Information below:

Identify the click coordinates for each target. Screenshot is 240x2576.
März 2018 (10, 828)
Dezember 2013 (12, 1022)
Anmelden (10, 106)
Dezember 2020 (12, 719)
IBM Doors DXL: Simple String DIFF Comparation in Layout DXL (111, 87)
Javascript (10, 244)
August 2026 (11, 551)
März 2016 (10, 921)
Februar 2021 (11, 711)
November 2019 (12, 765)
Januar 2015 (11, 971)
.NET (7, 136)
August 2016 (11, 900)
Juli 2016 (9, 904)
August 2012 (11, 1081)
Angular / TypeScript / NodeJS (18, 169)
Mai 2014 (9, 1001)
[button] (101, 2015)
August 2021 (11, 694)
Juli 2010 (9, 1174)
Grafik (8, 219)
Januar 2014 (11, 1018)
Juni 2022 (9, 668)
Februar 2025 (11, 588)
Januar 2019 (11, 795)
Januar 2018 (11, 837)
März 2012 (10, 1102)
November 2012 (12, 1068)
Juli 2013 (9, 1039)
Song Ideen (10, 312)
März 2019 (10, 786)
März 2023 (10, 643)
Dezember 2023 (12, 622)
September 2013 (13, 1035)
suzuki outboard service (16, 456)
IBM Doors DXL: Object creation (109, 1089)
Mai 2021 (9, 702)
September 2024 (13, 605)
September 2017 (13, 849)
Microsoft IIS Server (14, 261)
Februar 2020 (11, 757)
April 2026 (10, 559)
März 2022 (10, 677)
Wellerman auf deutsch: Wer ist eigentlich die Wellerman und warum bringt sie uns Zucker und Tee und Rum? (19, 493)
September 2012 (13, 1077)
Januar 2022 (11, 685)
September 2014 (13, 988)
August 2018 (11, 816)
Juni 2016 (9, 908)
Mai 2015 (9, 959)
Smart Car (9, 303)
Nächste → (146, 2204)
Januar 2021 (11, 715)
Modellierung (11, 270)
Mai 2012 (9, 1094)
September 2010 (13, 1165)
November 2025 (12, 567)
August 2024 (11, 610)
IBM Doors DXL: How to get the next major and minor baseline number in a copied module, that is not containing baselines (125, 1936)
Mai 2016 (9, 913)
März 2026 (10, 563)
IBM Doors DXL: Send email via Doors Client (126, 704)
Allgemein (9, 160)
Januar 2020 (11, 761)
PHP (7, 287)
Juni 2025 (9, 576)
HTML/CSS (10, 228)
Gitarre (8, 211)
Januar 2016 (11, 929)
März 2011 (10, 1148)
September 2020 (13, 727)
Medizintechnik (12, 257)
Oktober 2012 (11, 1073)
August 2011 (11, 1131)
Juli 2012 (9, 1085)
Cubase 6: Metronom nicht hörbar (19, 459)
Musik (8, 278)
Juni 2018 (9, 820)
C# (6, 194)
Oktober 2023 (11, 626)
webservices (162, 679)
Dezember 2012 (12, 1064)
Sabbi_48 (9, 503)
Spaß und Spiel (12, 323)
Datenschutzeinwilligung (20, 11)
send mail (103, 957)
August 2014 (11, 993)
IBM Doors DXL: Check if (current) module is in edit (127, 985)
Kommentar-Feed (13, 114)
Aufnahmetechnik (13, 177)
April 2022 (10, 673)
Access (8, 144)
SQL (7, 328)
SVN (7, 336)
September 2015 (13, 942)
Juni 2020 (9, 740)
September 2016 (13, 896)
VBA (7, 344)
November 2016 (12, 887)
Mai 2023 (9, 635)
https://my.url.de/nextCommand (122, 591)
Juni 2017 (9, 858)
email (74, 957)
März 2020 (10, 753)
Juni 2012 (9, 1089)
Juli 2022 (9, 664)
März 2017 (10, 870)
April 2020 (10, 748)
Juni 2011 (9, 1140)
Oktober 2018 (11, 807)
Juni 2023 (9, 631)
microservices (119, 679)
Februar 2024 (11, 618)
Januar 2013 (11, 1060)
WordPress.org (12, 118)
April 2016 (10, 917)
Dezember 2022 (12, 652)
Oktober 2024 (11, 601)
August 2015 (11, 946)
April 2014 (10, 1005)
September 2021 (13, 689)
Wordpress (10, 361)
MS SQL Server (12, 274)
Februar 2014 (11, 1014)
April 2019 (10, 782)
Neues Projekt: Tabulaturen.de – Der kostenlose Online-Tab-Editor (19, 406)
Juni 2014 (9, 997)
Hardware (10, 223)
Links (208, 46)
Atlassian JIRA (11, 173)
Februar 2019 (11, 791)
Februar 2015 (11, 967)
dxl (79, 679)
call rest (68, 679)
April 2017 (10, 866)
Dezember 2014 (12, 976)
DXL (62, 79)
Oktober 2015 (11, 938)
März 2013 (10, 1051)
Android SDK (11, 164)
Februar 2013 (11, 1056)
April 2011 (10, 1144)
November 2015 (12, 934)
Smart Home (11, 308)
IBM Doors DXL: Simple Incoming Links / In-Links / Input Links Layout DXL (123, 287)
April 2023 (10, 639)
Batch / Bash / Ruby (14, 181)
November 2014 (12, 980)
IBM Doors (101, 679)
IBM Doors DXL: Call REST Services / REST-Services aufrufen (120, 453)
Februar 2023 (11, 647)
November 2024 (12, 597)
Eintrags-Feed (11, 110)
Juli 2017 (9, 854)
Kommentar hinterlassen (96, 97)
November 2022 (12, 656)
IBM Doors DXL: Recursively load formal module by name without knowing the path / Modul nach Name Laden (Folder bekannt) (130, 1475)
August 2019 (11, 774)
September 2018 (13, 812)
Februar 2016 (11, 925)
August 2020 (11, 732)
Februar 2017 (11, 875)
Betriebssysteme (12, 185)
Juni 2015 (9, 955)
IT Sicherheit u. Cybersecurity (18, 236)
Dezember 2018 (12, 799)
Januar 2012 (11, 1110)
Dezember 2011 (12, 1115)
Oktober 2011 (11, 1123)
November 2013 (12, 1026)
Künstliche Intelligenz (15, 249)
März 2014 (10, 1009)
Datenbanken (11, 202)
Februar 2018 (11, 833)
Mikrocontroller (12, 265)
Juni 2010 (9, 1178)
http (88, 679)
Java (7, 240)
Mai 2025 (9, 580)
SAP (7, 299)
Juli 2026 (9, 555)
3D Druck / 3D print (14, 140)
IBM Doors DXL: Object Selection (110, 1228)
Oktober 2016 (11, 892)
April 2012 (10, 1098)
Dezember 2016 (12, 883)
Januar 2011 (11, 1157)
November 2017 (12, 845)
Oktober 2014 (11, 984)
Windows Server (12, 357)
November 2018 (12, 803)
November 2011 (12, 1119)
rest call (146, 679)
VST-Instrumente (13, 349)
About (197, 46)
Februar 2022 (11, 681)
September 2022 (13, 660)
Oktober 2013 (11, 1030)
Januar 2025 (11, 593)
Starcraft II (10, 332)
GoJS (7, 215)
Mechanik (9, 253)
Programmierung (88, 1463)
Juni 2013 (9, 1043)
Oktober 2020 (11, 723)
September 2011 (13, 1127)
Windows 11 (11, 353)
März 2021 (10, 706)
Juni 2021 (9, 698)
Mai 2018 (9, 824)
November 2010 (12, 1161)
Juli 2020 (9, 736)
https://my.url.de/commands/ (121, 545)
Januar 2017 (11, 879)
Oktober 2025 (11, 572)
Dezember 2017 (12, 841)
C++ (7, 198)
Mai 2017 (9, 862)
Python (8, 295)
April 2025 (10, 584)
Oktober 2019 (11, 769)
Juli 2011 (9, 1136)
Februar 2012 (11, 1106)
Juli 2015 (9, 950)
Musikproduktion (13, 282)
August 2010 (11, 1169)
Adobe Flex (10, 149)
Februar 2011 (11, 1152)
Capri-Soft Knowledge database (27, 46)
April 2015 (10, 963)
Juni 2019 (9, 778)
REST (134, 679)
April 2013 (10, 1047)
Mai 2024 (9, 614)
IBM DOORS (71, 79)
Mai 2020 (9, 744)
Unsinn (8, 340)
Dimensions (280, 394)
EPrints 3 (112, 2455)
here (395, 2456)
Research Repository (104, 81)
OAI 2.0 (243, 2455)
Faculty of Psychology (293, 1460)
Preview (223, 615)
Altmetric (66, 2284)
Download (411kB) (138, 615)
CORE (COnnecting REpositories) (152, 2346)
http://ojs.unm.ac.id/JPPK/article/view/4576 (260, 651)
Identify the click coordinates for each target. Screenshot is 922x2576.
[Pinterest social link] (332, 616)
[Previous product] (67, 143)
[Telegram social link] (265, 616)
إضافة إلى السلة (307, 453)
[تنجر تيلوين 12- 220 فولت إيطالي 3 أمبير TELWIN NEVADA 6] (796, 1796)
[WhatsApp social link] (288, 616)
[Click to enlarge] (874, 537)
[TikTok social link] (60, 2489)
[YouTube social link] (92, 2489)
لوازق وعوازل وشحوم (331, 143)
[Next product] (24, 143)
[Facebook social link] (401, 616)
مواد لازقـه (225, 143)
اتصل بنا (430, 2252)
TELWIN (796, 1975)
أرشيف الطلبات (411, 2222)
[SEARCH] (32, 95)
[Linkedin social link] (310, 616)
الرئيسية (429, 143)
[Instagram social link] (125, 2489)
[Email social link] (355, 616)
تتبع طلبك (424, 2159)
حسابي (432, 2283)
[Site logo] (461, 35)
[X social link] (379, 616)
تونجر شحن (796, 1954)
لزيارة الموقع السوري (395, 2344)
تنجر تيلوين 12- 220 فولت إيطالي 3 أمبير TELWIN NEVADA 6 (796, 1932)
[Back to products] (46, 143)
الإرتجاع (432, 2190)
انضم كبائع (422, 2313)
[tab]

End of Information.

§ Task description
When you reach the line containing "Mai 2023 (9, 635)" in the data above, start copying exactly, and stop after the line containing "November 2022 (12, 656)".

§ Your response
Mai 2023 (9, 635)
https://my.url.de/nextCommand (122, 591)
Juni 2017 (9, 858)
email (74, 957)
März 2020 (10, 753)
Juni 2012 (9, 1089)
Juli 2022 (9, 664)
März 2017 (10, 870)
April 2020 (10, 748)
Juni 2011 (9, 1140)
Oktober 2018 (11, 807)
Juni 2023 (9, 631)
microservices (119, 679)
Februar 2024 (11, 618)
Januar 2013 (11, 1060)
WordPress.org (12, 118)
April 2016 (10, 917)
Dezember 2022 (12, 652)
Oktober 2024 (11, 601)
August 2015 (11, 946)
April 2014 (10, 1005)
September 2021 (13, 689)
Wordpress (10, 361)
MS SQL Server (12, 274)
Februar 2014 (11, 1014)
April 2019 (10, 782)
Neues Projekt: Tabulaturen.de – Der kostenlose Online-Tab-Editor (19, 406)
Juni 2014 (9, 997)
Hardware (10, 223)
Links (208, 46)
Atlassian JIRA (11, 173)
Februar 2019 (11, 791)
Februar 2015 (11, 967)
dxl (79, 679)
call rest (68, 679)
April 2017 (10, 866)
Dezember 2014 (12, 976)
DXL (62, 79)
Oktober 2015 (11, 938)
März 2013 (10, 1051)
Android SDK (11, 164)
Februar 2013 (11, 1056)
April 2011 (10, 1144)
November 2015 (12, 934)
Smart Home (11, 308)
IBM Doors DXL: Simple Incoming Links / In-Links / Input Links Layout DXL (123, 287)
April 2023 (10, 639)
Batch / Bash / Ruby (14, 181)
November 2014 (12, 980)
IBM Doors (101, 679)
IBM Doors DXL: Call REST Services / REST-Services aufrufen (120, 453)
Februar 2023 (11, 647)
November 2024 (12, 597)
Eintrags-Feed (11, 110)
Juli 2017 (9, 854)
Kommentar hinterlassen (96, 97)
November 2022 (12, 656)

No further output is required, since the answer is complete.